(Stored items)
※ ※ ※

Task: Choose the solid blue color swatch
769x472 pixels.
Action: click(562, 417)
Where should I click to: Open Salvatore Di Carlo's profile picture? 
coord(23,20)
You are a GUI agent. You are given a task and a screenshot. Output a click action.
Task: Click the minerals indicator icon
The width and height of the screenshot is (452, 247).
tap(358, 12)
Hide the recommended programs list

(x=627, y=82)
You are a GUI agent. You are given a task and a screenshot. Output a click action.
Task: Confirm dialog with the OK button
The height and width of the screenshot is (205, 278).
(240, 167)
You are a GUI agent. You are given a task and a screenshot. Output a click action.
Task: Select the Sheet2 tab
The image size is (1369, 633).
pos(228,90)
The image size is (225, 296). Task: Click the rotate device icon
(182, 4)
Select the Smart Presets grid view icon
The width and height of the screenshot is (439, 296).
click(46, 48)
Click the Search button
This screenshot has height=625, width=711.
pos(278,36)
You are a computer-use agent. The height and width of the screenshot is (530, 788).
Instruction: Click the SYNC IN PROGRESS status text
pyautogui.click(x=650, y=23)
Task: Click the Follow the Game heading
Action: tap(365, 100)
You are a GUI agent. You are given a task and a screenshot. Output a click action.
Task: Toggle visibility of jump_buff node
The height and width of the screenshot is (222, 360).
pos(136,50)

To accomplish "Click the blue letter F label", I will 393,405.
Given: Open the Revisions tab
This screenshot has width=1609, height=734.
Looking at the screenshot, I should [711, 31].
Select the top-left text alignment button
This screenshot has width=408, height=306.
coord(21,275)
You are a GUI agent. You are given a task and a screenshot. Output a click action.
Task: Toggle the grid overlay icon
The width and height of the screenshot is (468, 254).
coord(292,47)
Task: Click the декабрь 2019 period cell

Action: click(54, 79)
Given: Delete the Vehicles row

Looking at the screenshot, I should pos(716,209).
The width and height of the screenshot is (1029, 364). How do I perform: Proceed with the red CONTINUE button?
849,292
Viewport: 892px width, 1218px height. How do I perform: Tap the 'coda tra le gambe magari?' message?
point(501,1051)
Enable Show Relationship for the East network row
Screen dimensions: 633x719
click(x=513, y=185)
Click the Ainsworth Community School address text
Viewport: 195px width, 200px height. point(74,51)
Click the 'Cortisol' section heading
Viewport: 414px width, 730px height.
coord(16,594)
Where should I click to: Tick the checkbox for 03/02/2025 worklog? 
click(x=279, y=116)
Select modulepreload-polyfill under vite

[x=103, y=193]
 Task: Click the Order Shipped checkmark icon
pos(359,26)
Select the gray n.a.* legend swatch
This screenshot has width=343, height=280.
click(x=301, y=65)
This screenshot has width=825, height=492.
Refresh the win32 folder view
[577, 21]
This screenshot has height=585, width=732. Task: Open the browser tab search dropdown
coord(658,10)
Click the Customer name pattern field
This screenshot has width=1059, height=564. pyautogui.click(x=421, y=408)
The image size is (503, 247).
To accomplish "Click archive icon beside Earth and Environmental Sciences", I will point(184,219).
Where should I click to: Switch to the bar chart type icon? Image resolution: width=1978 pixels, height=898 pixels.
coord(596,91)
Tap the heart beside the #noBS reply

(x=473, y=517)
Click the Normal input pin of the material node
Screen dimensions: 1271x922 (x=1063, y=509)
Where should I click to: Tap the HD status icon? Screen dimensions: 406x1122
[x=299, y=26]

※ ※ ※

Exercise: Your answer should be the lines from the one containing "Where should I click to: Switch" through the end of the records, both included, output exactly and with nothing added.

Output:
Where should I click to: Switch to the bar chart type icon? Image resolution: width=1978 pixels, height=898 pixels.
coord(596,91)
Tap the heart beside the #noBS reply

(x=473, y=517)
Click the Normal input pin of the material node
Screen dimensions: 1271x922 (x=1063, y=509)
Where should I click to: Tap the HD status icon? Screen dimensions: 406x1122
[x=299, y=26]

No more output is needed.